When I am given a subject, probably a book, play or an original, I like to see it on one sheet of foolscap. That is to say, have the story in its barest bones, just laid out on the sheet of foolscap paper. You might call it the steelwork, or just the barest bones, as I said before. Now you don’t have to write down very much, maybe, just a man meets a woman at a certain place, and something else happens. In the briefest possible way, this thing should be laid out on a piece of paper.
First, when I’ve got my story I like to strip it right down to the bone – just take the essentials and write them down so they only cover a single sheet of paper. When I have made the picture I like to feel that if a man in the audience is asked, what it’s about he will describe it just as I did on that on this one sheet. That is the beginning. Next comes the forming of the pattern the picture’s going to take. I have a hand in this, treating the essential ideas in a way which I feel is suited to the film medium and planning out the course of the script should take. This is usually a two months job and is highly important stage to which a full understanding of the general plan is essential to all the writers. For example, as soon as the plan of the first sequence is written out it must be shown and explained carefully to the dialogue writer so that he can feel exactly the mood of the speech required. And so, gradually, with all the writing units cooperating with each other, the full story is completed. But there’s another step to come before shooting begins: when the treatment is on paper and the dialogue added, the whole script must be cut into individual shots. When this has been done I feel the worst is over. I have an exact plan of operation and can go straight ahead putting it on celluloid.
Once the screenplay is finished, I’d just as soon not make the film at all … I have a strongly visual mind. I visualise a picture right down to the final cuts. I write all this out in the greatest detail in the script, and then I don’t look at the script while I’m shooting. I know it off by heart, just as an orchestra conductor needs not look at the score … When you finish the script, the film is perfect. But in shooting it you lose perhaps 40 percent of your original conception
The Short Story and Structure
To my mind the nearest parallel to the feature motion picture as an art form is neither theatre nor the novel but the short story. In a play there are intermissions. There are lapses of minutes to weeks in the reading of a novel. But short stories and films are taken in all at one sitting. There are no breaks to give the audience digestion time. The plot in both cases must spin directly to a climax, and speed is essential to directness. Implicit, indeed. So the short story and the screen play have unity and speed in common, and one thing more – each, in my opinion, requires a twist ending.
Now in the shape of this thing, it is inevitable that you must design your incidents and your story shape to mount up. I always think the film shape is very much like the short story. Once it starts, you haven’t time to let up. You must go right through, and your film must end on its highest note. It must never go over the curve. Once you have reached your high spot, then the film is stopped.
[on adapting plays] Some people make the mistake of trying to open the play up for the screen. I think the whole conception of a play is confinement within the proscenium – and that’s what the author uses dramatically.
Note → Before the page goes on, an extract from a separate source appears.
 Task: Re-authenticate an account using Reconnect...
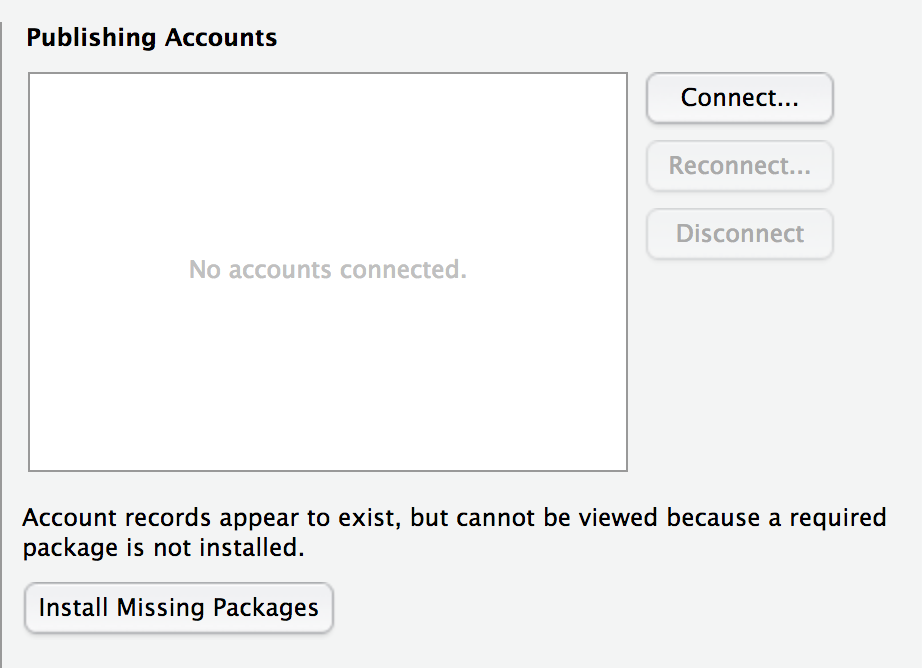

Now you are undoing a newly-knitted sweater. Pull it apart and you have nothing.

Hitchcock on Emotion
Our primary function is to create an emotion and our secondary function is to sustain that emotion.
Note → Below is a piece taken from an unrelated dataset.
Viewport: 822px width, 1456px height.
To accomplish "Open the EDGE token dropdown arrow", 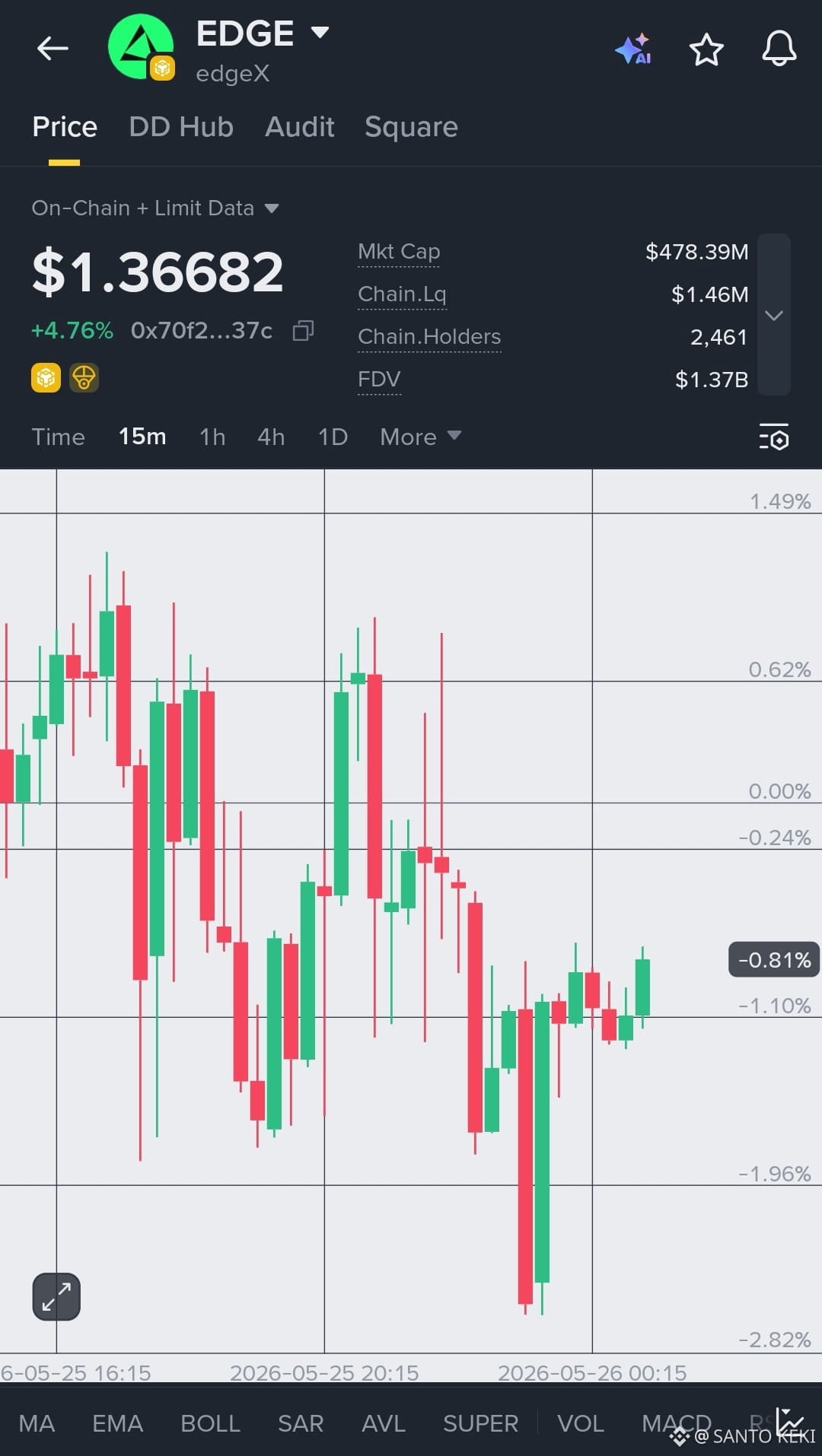I will coord(320,32).
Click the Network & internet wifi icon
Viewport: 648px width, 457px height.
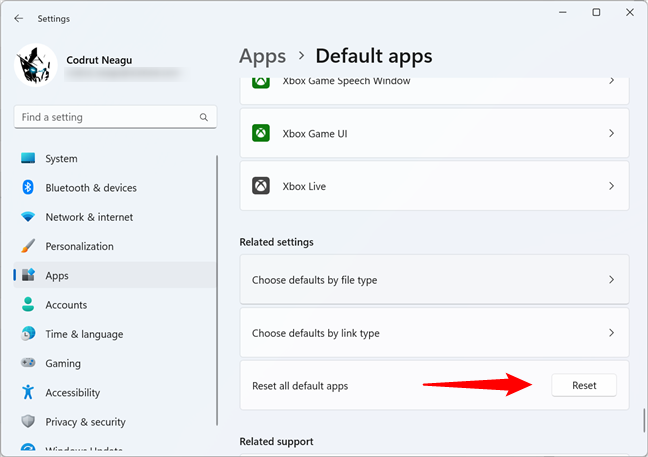point(28,217)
I believe it’s for the following reason: in my opinion, viewers must have a strong emotion while watching the film. They expect that I should raise their anxiety concerning what will happen. And that is possible only if I succeed in making the audience identify with the characters.If they remain indifferent, sitting there – if they remain only observers – there isn’t sufficient emotion, and no anxiety at all. That’s why the content is always better when the audience can experience the same emotions as the actors on the screen.
Emotions are universal, and art is emotion. Therefore, putting film together and making it have an effect on an audience is for me the main function of film.Otherwise, it is just a record of events.
You’re pulling an emotion out of an audience. That’s our purpose. That’s why I’m not a self-indulgent director in terms of “I’m only going to make a film to please myself.” I think the whole power of film is that it belongs to so many people on a given night. You create an emotion through film and you have the possibility of having an audience in Tokyo, West Berlin, London and Paris, all going through the same emotions at a given time. I don’t think any other medium can do that. Stage can’t.
Hitchcock Quotes on Fear
Fear is a basic emotion. People like to be scared if they can control it. That’s why people go on the fastrides at amusement parks and to movies like mine. They want to be scared for some inner emotional reason. They don’t want to be scared in a real sense, though. They want to be scared of non-existent things like monsters and theatrical characters. Imagination plays an important part in what I do,the way I scare people.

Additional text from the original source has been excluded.